Como en los poetas que no incurren en el patetismo, sus contados roces con el tema amoroso ganan por lo insólito y aquilatado. Es lo que sucede con el excelente “Riquezas”, que tiene un pie en Safo y el otro en fray Luis de León. Es breve, pero para no abusar reproducimos solo las dos primeras estrofas: “Unos tienen sus huertos oreados, / sus panales, sus eras y sus viñas, / mas no conocen las fases del mosto. / Yo no te tengo más que a ti. // Otros tienen sus flotas y arsenales / y capean temporales en la Bolsa / durmiendo entre unos brazos mercenarios. / Yo no te tengo más que a ti”.
No solo fue un excelente poeta. También publicó sobresalientes diarios y libros de memorias en una trilogía compuesta por Infancia y corrupciones (con brillante prólogo de Carmen Martín Gaite, un tránsito de la niñez a la terminación del bachillerato y el examen de reválida), Una juventud (que cubre sus estudios de Derecho en Murcia en tiempos de estrechez de horizontes) y Jazz y días de lluvia (donde el protagonista y narrador ya entra de verdad en harina literaria, al menos en los retratos que hace de algunos escritores de la generación precedente o de la suya propia).
Por si fuera poco, fue además autor de valiosas traducciones de poetas franceses: Baudelaire, Valéry, Genet, Leiris, Musset, Hugo, Chamfort, Rimbaud, Jaccottet, Huysmans, en las que, como poeta, cuidó el ritmo, idioma del que si alguien es analfabeto podrá traducir líneas, que no versos. Obtuvo el Premio Stendhal de traducción en 1990 por Lo que dice la boca de sombra y otros poemas, de Victor Hugo. Su traducción de Las flores del mal seguramente sea la más reeditada y leída.

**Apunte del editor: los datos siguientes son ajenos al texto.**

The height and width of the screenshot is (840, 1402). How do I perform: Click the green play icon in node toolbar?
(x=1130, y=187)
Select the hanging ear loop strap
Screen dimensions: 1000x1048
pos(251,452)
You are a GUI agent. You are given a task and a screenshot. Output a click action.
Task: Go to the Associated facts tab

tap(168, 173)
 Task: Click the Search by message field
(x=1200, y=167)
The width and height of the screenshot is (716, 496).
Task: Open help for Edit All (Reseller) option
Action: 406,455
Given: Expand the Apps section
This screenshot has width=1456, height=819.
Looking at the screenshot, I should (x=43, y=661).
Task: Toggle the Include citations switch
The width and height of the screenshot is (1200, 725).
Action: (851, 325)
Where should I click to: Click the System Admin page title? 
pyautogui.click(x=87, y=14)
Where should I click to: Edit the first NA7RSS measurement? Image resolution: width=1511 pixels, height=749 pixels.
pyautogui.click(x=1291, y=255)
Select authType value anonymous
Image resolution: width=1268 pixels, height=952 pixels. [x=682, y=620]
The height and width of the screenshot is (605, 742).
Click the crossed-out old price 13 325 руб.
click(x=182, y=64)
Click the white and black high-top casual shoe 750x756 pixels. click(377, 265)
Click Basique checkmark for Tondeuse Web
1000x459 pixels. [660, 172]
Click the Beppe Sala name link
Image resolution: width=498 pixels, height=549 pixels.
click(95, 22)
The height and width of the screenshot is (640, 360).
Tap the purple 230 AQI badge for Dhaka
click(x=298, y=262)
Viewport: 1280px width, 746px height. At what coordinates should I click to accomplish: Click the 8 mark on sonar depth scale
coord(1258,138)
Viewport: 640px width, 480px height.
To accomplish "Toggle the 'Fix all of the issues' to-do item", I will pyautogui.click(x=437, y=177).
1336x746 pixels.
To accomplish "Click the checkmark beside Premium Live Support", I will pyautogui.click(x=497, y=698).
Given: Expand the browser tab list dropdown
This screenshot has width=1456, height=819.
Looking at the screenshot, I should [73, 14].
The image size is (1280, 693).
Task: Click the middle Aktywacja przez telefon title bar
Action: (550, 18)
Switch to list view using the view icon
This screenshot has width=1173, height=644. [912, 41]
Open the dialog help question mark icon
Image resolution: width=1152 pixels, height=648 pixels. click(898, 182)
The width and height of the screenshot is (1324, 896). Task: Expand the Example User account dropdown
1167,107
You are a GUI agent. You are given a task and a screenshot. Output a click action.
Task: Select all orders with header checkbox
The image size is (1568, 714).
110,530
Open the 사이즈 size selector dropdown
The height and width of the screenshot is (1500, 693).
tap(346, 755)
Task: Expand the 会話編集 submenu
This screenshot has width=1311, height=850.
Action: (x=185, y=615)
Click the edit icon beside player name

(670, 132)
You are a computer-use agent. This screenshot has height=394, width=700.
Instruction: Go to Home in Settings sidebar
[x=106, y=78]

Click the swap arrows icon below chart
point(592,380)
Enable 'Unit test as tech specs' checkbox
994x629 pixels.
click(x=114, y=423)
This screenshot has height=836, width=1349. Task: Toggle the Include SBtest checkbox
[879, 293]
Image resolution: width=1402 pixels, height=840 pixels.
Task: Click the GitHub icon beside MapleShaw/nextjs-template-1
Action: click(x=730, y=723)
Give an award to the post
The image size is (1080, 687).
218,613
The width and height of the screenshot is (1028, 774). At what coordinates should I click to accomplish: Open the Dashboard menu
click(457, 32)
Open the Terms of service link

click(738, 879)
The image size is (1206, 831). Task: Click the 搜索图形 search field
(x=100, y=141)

Para conseguir todo esto fue preciso el dominio formal de la prosodia y el léxico (el suyo era muy amplio, sin alardes de bisutería o la brillantez buscada que él veía en Góngora, Lorca o García Baena en un poema). Pero también una sintonía especial con el traducido. Habrá quien vierta con las mismas palabras un verso, pero pocos como él podían imprecar como lo hacía el parisino “¡hipócrita lector –mi prójimo– mi hermano!”.